PROJECT SUMMARY
While several medications have been approved for alcohol use disorder (AUD), many patients fail to respond
or comply with the treatments. Relapse triggered by reminders of alcohol use is a particular challenge to
prevent, as the underlying memories exert a powerful motivational influence over behavior and represent a
lifelong relapse risk factor. Learning of these associations is supported by structural plasticity in dendritic
spines, driven by training-induced actin polymerization. Memory stability is subsequently achieved by arresting
actin dynamics, stabilizing the cytoskeleton. As a result, memory is impervious to actin depolymerization within
minutes of learning. However, prior work in the lab discovered that the actin cytoskeleton supporting
methamphetamine and amphetamine memories remains uniquely dynamic in the amygdala long after training.

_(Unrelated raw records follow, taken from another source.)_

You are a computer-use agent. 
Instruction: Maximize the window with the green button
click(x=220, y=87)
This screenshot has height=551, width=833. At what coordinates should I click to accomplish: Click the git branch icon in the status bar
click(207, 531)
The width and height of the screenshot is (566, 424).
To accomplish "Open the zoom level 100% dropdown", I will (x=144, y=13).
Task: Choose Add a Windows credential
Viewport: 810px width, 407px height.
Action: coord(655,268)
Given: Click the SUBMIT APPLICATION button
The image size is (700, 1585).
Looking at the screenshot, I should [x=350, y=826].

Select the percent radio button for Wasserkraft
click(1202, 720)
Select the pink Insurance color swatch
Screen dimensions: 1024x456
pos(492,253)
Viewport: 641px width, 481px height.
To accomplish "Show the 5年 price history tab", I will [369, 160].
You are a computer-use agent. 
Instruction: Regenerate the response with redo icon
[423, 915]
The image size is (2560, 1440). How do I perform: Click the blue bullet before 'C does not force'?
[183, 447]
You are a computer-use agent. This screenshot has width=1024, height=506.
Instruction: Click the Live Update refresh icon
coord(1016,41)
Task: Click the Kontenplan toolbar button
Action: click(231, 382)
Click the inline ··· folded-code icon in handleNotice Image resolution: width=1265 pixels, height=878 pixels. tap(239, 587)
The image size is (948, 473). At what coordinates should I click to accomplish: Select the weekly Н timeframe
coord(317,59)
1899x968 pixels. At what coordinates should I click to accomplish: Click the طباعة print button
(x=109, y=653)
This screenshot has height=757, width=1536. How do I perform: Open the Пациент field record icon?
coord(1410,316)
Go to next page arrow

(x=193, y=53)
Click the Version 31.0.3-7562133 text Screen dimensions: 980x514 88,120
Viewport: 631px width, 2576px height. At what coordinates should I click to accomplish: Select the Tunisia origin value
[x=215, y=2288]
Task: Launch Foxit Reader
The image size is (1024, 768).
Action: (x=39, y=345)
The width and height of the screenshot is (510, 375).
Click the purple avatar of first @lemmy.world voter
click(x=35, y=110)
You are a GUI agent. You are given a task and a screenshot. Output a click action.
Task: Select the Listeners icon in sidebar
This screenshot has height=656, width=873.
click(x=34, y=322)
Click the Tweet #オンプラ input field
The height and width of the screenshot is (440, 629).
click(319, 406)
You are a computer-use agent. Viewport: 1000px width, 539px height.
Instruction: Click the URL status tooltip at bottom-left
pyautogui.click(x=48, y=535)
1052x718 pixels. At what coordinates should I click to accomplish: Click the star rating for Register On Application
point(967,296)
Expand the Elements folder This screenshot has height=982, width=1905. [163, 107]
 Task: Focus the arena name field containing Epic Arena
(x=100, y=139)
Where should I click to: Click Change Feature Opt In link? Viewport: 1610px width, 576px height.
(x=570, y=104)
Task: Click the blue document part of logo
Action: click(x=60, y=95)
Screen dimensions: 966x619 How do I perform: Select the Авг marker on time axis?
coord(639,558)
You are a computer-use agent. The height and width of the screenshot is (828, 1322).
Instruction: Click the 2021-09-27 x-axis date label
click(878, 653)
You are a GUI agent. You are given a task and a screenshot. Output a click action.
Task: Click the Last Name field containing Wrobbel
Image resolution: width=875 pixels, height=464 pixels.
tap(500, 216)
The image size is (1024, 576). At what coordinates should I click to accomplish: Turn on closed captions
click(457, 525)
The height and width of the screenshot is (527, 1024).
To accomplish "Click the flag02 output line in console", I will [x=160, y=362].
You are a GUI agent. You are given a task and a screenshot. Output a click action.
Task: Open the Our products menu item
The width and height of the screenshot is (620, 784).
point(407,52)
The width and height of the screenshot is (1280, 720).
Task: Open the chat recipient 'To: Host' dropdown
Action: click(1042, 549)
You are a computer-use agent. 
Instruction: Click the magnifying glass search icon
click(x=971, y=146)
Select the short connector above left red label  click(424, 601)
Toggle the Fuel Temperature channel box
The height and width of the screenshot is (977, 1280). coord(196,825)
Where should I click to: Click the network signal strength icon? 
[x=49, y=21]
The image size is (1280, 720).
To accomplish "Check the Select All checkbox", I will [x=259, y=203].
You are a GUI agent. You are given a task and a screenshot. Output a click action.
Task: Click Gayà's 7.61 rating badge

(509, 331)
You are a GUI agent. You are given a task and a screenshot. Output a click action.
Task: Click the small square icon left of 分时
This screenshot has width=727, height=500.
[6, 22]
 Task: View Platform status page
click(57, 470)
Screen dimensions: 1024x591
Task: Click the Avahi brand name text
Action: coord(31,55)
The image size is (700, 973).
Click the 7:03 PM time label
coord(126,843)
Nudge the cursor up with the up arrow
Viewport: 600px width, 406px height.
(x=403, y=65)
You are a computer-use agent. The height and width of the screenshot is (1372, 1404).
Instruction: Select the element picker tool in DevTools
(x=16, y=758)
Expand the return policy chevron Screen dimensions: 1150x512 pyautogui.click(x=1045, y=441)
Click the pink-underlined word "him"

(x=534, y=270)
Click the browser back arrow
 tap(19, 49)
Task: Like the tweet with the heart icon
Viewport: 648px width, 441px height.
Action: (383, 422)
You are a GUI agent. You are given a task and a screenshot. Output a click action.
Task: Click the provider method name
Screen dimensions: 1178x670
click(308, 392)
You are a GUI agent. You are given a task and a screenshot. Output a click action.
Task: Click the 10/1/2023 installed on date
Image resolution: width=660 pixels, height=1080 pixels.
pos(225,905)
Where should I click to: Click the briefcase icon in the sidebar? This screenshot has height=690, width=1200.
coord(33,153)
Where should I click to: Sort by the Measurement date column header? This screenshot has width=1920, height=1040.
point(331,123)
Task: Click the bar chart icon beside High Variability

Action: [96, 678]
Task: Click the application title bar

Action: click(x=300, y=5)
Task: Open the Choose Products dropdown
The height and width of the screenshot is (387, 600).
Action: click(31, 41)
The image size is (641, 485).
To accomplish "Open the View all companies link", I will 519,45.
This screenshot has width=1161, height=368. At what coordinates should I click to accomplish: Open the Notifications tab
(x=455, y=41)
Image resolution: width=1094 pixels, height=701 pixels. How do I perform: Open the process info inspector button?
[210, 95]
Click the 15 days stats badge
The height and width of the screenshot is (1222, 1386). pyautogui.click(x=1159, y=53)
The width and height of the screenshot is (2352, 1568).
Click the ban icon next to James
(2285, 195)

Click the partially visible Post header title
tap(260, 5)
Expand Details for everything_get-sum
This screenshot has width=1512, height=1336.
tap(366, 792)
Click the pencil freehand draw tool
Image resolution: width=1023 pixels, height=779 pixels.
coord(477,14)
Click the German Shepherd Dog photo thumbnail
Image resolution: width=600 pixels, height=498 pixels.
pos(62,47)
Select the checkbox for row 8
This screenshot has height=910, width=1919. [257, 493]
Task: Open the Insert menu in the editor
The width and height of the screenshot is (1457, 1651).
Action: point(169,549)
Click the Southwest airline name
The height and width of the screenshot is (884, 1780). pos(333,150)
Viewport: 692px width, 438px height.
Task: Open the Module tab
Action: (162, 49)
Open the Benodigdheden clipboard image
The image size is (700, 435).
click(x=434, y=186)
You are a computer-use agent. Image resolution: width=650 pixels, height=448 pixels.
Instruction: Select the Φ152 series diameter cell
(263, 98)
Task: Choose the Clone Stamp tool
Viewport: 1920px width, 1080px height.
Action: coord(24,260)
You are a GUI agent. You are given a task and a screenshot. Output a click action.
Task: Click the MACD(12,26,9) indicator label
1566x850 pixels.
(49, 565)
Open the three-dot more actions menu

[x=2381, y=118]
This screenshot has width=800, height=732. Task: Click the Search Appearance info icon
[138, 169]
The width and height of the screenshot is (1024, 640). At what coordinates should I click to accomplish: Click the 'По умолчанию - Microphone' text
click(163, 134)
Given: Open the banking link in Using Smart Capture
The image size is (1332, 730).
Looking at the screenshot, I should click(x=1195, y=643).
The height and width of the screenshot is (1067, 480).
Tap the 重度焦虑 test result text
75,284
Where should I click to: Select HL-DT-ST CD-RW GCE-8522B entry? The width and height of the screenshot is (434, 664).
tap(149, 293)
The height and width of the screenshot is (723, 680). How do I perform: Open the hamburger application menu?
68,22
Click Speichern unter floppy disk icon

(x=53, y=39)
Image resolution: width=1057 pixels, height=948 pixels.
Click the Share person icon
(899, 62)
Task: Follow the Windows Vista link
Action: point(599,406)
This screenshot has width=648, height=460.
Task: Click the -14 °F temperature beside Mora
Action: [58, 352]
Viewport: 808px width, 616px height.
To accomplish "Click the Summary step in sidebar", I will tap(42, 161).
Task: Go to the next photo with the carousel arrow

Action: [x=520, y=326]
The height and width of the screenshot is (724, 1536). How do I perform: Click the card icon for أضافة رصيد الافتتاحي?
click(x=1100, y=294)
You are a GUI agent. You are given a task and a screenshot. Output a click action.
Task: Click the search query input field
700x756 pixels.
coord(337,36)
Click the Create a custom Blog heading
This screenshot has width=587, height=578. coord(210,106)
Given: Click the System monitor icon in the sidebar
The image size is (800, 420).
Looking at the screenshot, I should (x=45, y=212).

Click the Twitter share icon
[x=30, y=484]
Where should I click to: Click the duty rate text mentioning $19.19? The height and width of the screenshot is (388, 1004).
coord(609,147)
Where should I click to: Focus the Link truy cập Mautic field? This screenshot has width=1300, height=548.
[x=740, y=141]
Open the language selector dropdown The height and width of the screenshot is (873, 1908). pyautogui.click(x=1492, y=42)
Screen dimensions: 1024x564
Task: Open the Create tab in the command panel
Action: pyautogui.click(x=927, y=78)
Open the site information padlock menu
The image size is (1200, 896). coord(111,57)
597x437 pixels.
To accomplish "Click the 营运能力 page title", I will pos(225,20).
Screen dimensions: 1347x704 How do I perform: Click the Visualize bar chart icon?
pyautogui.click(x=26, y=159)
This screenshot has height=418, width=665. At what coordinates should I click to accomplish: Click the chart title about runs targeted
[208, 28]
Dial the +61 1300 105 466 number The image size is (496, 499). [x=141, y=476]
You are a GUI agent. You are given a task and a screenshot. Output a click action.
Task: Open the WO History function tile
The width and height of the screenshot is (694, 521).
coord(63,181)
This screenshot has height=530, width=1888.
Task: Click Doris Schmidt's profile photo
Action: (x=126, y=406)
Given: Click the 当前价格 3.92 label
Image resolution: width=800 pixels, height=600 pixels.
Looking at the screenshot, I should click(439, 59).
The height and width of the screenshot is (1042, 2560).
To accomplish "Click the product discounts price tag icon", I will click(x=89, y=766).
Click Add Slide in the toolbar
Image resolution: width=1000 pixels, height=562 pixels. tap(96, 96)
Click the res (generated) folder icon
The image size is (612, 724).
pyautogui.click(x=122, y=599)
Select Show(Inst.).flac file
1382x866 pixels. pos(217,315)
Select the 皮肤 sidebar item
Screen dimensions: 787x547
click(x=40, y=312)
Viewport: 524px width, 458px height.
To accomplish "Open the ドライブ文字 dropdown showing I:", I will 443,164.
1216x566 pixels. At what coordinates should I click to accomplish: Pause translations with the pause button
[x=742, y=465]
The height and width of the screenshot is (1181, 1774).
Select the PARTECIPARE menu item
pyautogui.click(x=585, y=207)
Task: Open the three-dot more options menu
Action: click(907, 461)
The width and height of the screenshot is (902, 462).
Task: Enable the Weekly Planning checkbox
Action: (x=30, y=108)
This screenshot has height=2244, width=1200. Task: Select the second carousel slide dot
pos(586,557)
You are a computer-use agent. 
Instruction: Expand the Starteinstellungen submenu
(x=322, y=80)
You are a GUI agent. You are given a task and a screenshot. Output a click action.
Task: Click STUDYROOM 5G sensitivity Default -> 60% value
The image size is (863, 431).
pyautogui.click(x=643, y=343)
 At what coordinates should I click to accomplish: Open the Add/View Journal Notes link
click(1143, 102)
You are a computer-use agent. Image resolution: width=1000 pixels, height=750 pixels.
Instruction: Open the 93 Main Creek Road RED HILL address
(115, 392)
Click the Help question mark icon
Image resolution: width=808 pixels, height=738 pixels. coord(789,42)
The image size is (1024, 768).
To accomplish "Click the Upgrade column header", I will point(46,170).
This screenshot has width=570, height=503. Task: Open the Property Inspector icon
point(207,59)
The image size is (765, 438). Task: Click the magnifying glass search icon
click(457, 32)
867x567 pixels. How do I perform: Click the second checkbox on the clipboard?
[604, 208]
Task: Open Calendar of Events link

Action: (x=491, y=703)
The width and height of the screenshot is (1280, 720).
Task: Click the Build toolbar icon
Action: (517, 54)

This enables selective, retrieval-independent disruption of these memories and associated drug seeking with a
single administration of an actin depolymerizer. Because actin’s critical roles in the body limit its therapeutic
potential, focus shifted to nonmuscle myosin II (NMII), a direct driver of learning-stimulated actin polymerization
in spines. Genetic and pharmacologic targeting of NMII established it is a viable therapeutic target and an NIH-
funded medication development project for a clinically safe NMII inhibitor is underway, currently at the stage of
IND-enabling studies (UH3 NS096833). The central hypothesis in the current proposal is that a single
administration of an NMII inhibitor will produce a long-lasting disruption of alcohol seeking. Aim 1 will
determine the retrieval-independent ability of NMII inhibition to disrupt associations that trigger alcohol seeking,
like methamphetamine and amphetamine. Interestingly, the retrieval-independent effect of NMII inhibition does
not extend to memories for fear, food, spatial memory or several other drugs of abuse. However, it does
disrupt the reconsolidation of memories associated with drugs of abuse, including cocaine. Aim 2 will test the
effect of NMII inhibition on reconsolidation of alcohol-associated memories and seeking. However, the
relatively unique approach of reactivating memory with the unconditioned stimulus (US; a small amount of
alcohol), rather than the conditioned stimuli (CS; associated context and cues) will be utilized. This US-based
approach circumvents the limitation inherent to CS-based reactivation strategies, which require that potentially
hundreds of associations be recalled in a clinical setting to enable disruption. As proof-of-principle, preliminary
data indicate that US-based reactivation renders cocaine (COC)-associated memory susceptible to NMII
inhibition. The proposed work is expected to identify a new therapeutic approach to the prevention of relapse to
alcohol seeking with the potential for rapid translation through the use of a first in class compound whose NIH-
funded development is on track for FDA approval. Importantly, the proposed studies will also lay the
groundwork for an in depth mechanistic investigation in a subsequent R01.